We have lost Comrade Prempati at a crucial juncture in India's political and social life. As we rally today in defence of our hard-won democratic rights, social dignity and pluralistic legacy, he will be sorely missed, but his writings and memories will continue to inspire activists in a whole range of circles to better understand the country and fight harder for our cherished goals of social transformation and human dignity. On behalf of the CPI(ML) Central Committee, I pay my heart-felt homage to Comrade Prempati. His legacy of study, analysis and activism will live on and inspire us in all our struggles for a better tomorrow.

Dipankar Bhattacharya

General Secretary, CPI(ML)


Tribute To Writer Madhukar Singh

Eminent Hindi litterateur Madhukar Singh, who led 'Samantar Kahani Andolan' in story writing along with noted writer Kamleshwar and others in the 1970s, died at his residence at native village Dharahara, on the outskirts of Ara in Bhojpur district, on 15th July. He was 87.

CPI(ML) and progressive cultural organisations were part of his final journey, and paid tribute to this pride of Bhojpur and Bihar.  

The final journey of writer Madhukar Singh started from Dharhara on 16th July morning. Earlier, CPI-ML Patna State secretary Com. Kunal, Politbureau member Com. Amar, State standing committee member Santosh Sahar, writers  Ashok Kumar and Shivnarayan met and consoled the bereaved family.

Poet Shriram Tiwari, story writer Anant Kumar Singh, CPI-ML leader Sudama Prasad and many others were present. On behalf of the Dharhara branch of CPI-ML, the Party flag was placed over the body of the departed writer, after which the final journey started.
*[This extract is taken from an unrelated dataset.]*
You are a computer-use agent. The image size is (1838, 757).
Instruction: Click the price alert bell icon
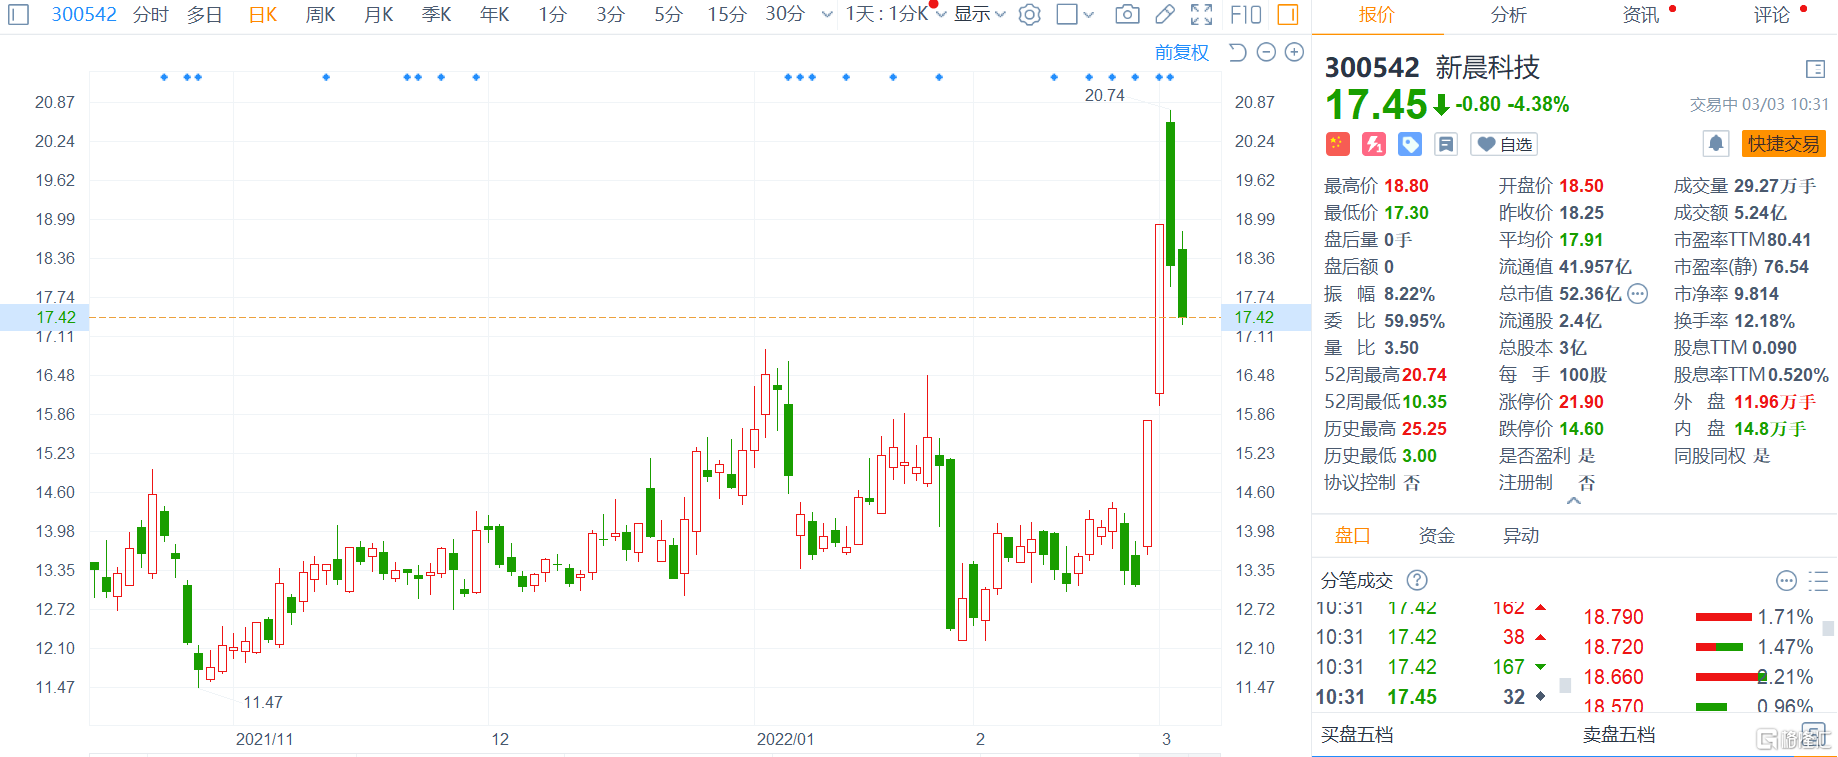(1715, 144)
At Dharhara the body was brought to the CPI-ML district office where Party workers, litterateurs, and cultural activists including Com. Kunal, Com. Nand Kishore Prasad, Com. Amar, and Com. Santosh Sahar paid tribute to him.

Addressing the condolence meeting, CPI-ML State secretary Com. Kunal said that Madhukarji wrote lifelong about people's struggles. He was against the system of people's oppression, and his dream was to establish the rule of the poor and the working class. 
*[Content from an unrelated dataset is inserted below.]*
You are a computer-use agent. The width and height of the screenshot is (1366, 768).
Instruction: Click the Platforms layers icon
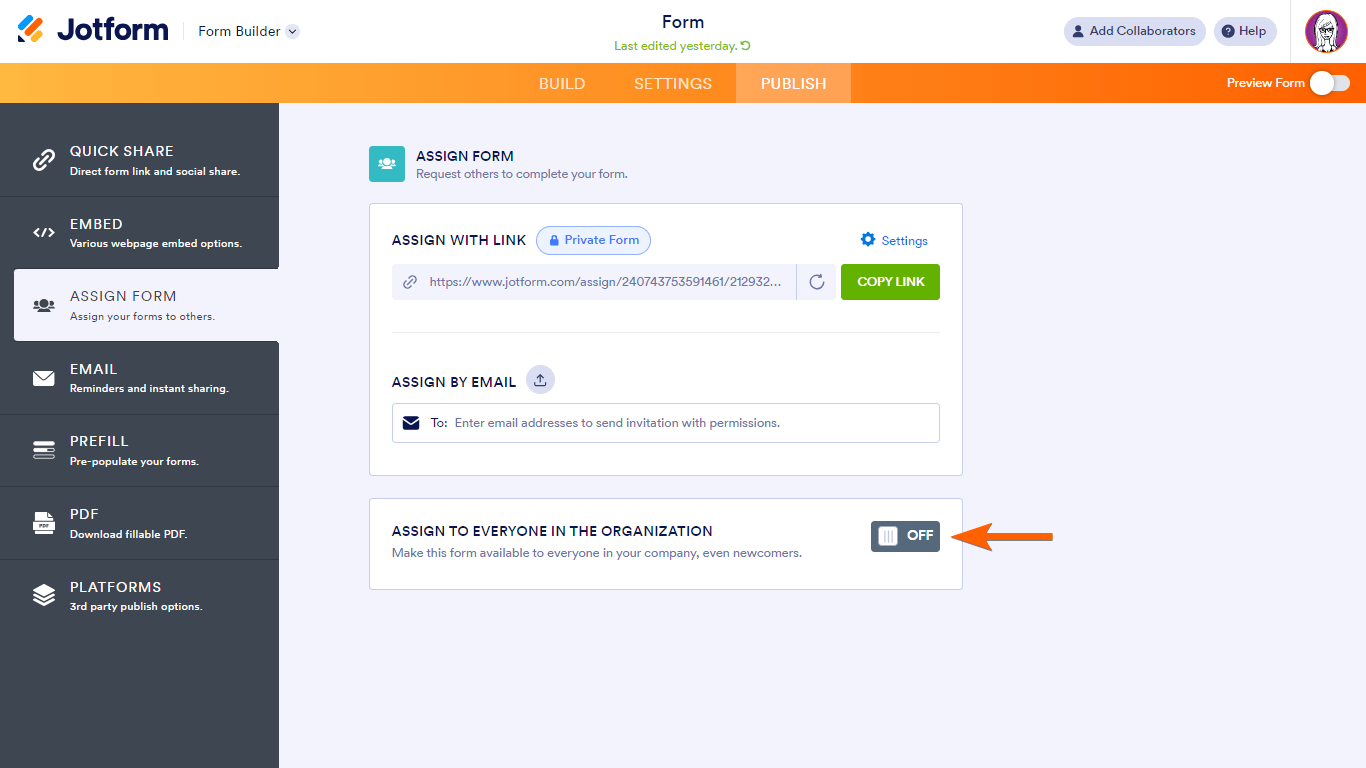[44, 595]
Com. Santosh Sahar said that Madhukarji was the pride of Bihar. Along with the Soviet Land Nehru award he was also the recipient of Bihar's highest award. But the irony is that no representative from the government or the administration has come to pay tribute to this pride of Bihar.

Last year the Jan Sanskriti Manch and the people of Bhojpur not only honoured Madhukarji but also organized an important programme to highlight his literary contribution. The people of Bhojpur proved that a people's writer is not beholden to any government for help.

Com. Sudama Prasad said that Madhukar Singh wrote stories about the poor and dalits fighting against imperialistic oppression. Poet Jitendra Kumar pointed out that when the poor and the working class started their political struggle in the 70's, Madhukarji helped to develop their cultural tools. Raju Yadav said that Madhukarji would remain immortal in the people's struggles. Janmat editor Sudhir Suman recollected that Madhukarji was a teacher at the Jain School along with the founder of the Bhojpur movement Jagdish Master. From those early days he had a deep association with Jagdish Master, his comrades and his Party the CPI-ML. In the 90s he became a member of the Party and retained his membership throughout his life. 

The funeral procession which began from the Party office proceeded through the main roads and reached Sinha ghat where Madhukarji was given a final farewell and his younger son Jyoti Kalash lit the funeral pyre at 3 in the afternoon. His second son Ajitabh, grandsons, relatives, and many people from his village were also present.

The All Bihar Progressive Advocates' Association President Amit Kumar Bunty also paid tribute to Madhukar Singh.